Louisiana Film Prize
- Location: Shreveport, Louisiana, United States
- Founded: 2012
- Awards: Louisiana Film Prize ($50,000), iTunes Distribution, Automatic Entry to Other Festivals, Filmmaking Grants, Best Actor/Actress, Cross/Cut Editing Award (2013 only)
- Film titles: 20
- Festival date: Mid-October
- Website: http://prizefest.com/film

= Louisiana Film Prize =

Louisiana Film Prize, often shorted to Film Prize, is an annual film contest and festival founded in 2012 by documentary filmmaker Gregory Kallenberg. The contest is directed by Kallenberg and film producer and editor Chris Lyon, a longtime collaborator of Kallenberg's. The Louisiana Film Prize is held in Shreveport, Louisiana. The contest invites filmmakers from across the country to shoot a short film in a predefined geography—primarily centered in Shreveport and Caddo Parish—for the chance to win $50,000, one of the largest cash prizes for a short film in the world.
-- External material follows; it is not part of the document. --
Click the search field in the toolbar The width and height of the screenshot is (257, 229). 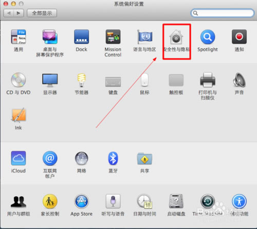(222, 13)
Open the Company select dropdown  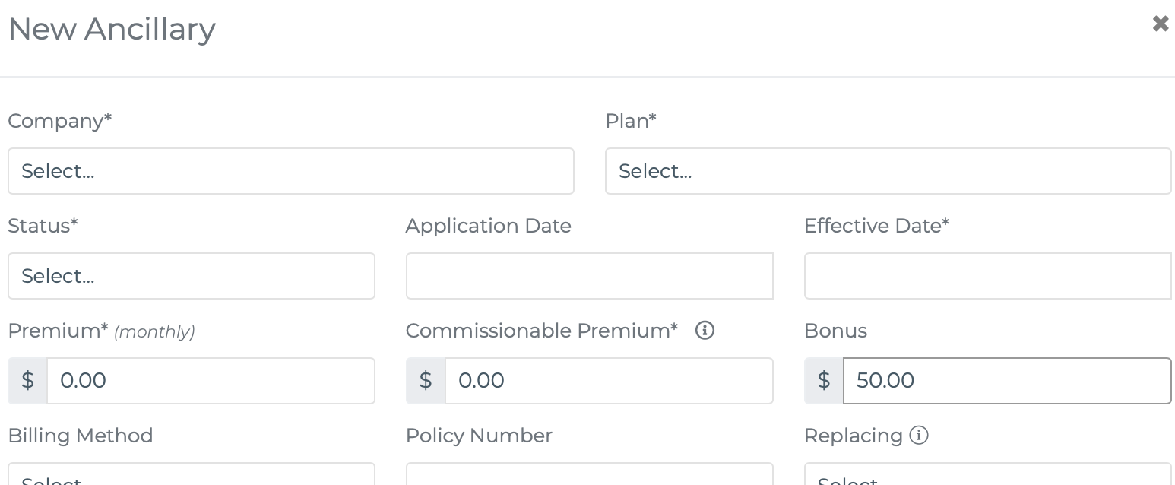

Films may be no less than five minutes and no more than fifteen minutes total runtime. The prize winner is determined by both festival attendees and a judges panel, who are required to view all twenty shorts, separated into two slates of ten films each, and confirmed by punch card in order to place a vote. Each group accounts for 50% of the total vote. Filmmakers can also win grants for filmmaking for $3,000 through a separate voting process.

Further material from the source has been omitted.